Sommario: 1) L’evoluzione storica della convenzione arbitrale; 2) La convenzione arbitrale come negozio giuridico: struttura e funzione come indici di qualificazione; 3) Convenzione arbitrale e forma come funzione; 4) La disponibilità del diritto tra norme inderogabili e imperative; 5) Criteri di interpretazione della convenzione arbitrale con particolare riguardo al collegamento negoziale.

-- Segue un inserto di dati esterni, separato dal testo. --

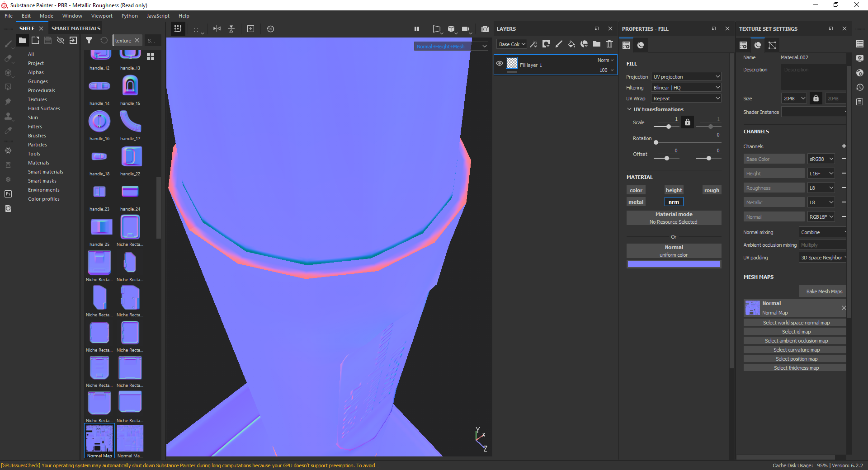Pause rendering with the pause icon
This screenshot has height=470, width=868.
(417, 29)
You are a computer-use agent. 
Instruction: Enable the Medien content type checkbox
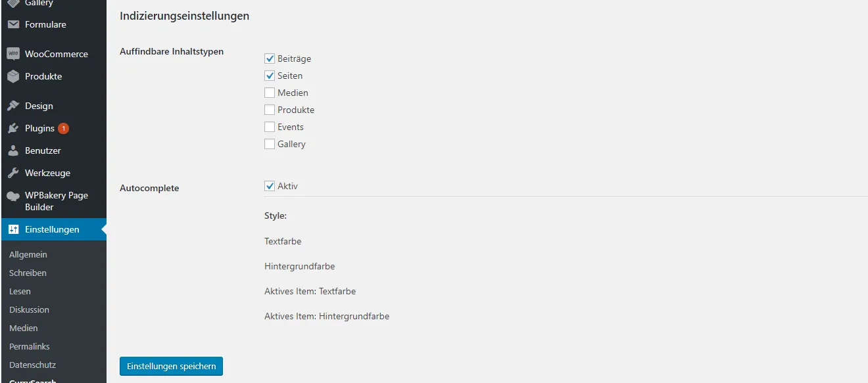tap(270, 93)
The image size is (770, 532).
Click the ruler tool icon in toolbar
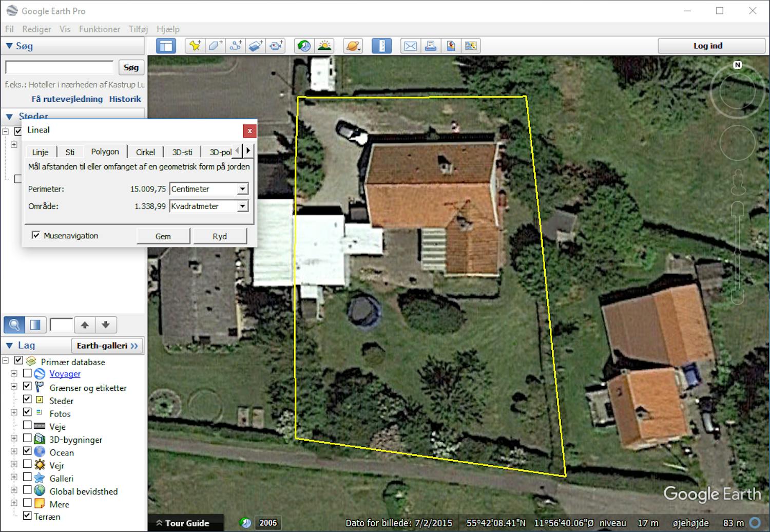381,46

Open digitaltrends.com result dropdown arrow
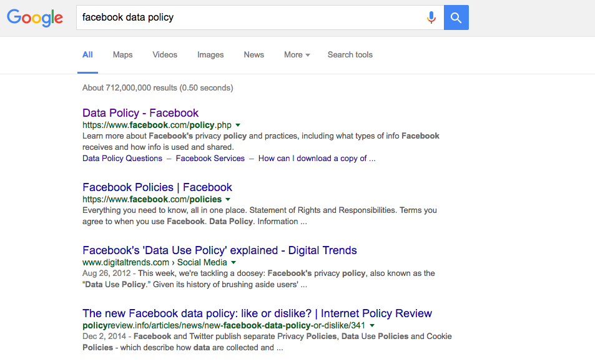(234, 263)
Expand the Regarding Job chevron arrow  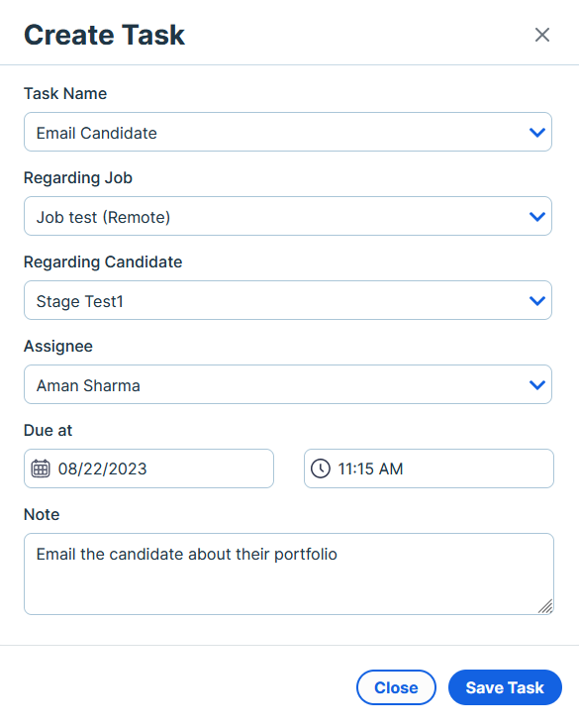click(537, 216)
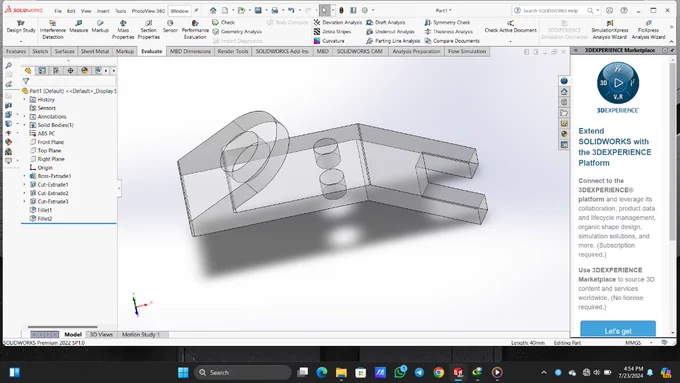Click the Let's get button
The image size is (680, 383).
pyautogui.click(x=618, y=329)
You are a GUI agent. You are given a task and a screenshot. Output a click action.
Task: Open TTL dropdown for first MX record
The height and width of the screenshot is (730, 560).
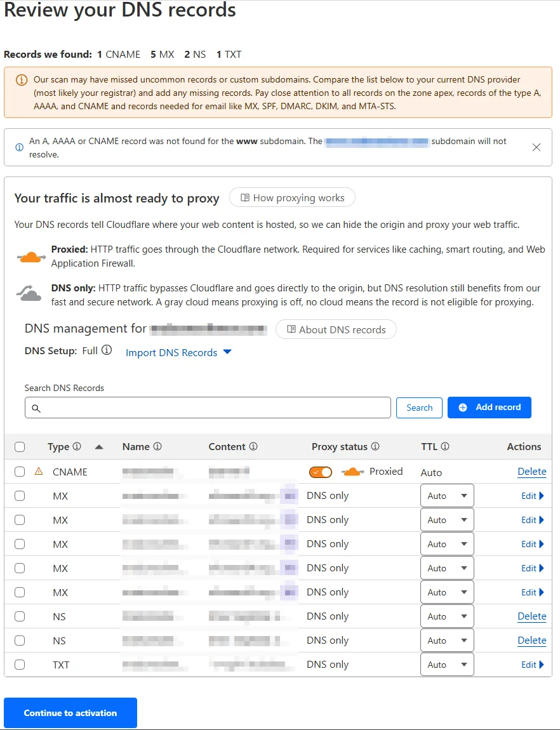(x=447, y=496)
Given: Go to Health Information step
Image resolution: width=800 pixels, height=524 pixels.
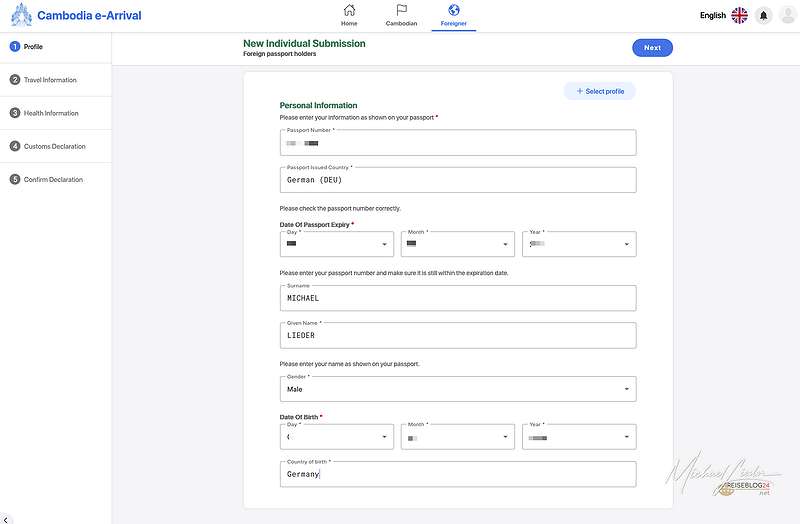Looking at the screenshot, I should (x=51, y=113).
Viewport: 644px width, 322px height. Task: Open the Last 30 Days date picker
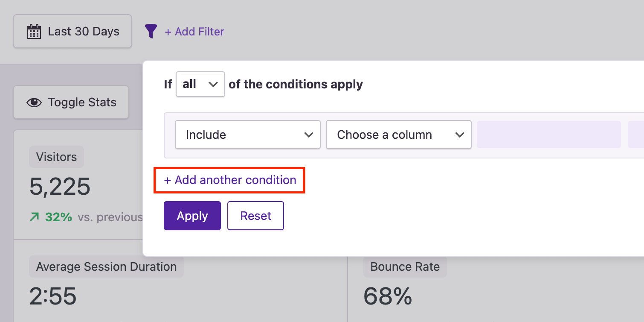72,31
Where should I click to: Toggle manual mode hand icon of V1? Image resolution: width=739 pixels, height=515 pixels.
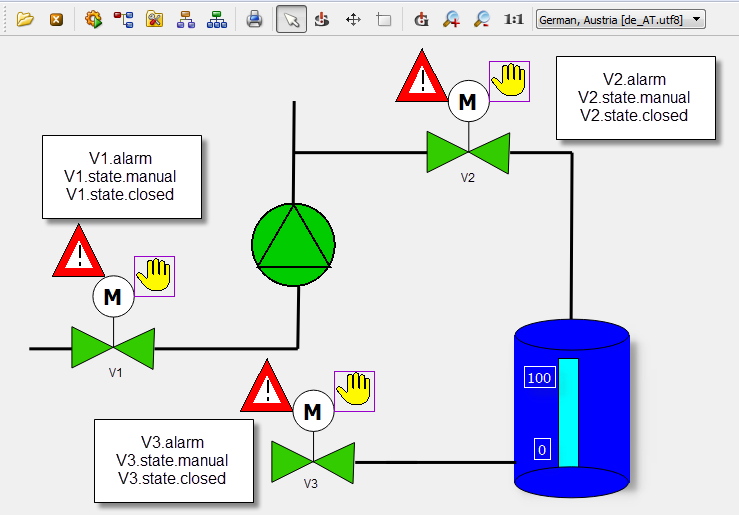point(154,276)
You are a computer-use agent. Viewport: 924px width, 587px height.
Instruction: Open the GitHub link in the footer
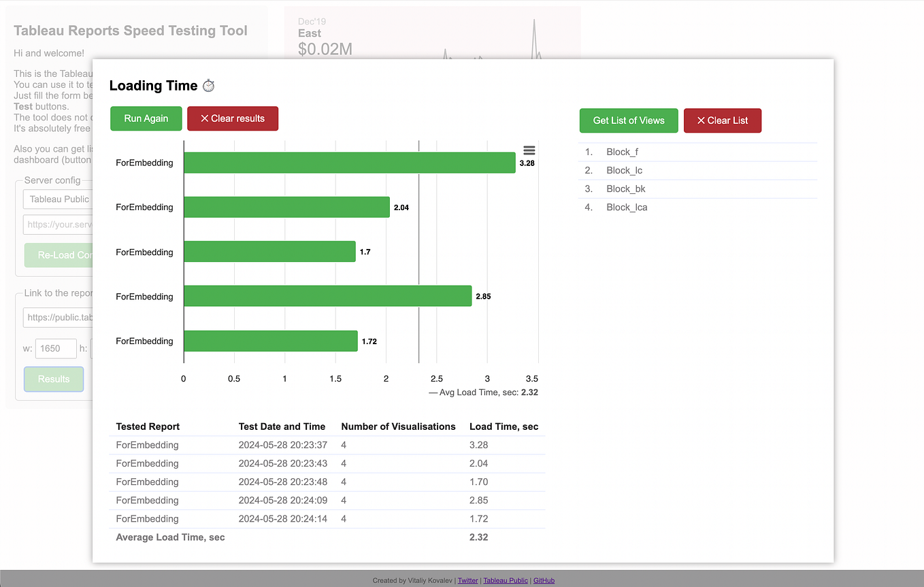click(x=544, y=580)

1) L’evoluzione storica della convenzione arbitrale
D. Friedmann, in un illuminante scritto[1], sottolinea come l’origine del processo sia atavica e religiosa. Il primo processo, infatti, secondo l’autore, fu quello condotto da Dio nei confronti di Adamo ed Eva. Questo, giudice e accusa allo stesso tempo, dopo avere ascoltato le parti (Adamo, Eva e il serpente) li condannò a fati diversi, avendo emanato la prima sentenza.
Al di là della religione, dove il concetto di iudex non sembra esser connotato dalla terzietà, la storia ha evidenziato il crescente bisogno della società di affidarsi ad un soggetto terzo per dirimere le controversie. L’importanza ai fini del soddisfacimento delle esigenze sociali, dunque, non riguarda il carattere pubblico o privato del giudice, ma la sua terzietà ed equidistanza rispetto alle parti.
Le peculiarità dell’equidistanza e della terzietà, infatti, non si rinvengono esclusivamente nella figura del giudice in quanto magistrato, ma anche in quella del giudice in quanto soggetto privato designato dalle parti. Quest’ultimo non è un aliquid novi proprio delle moderne società globalizzate, ma è una figura la cui origine è antica e dibattuta.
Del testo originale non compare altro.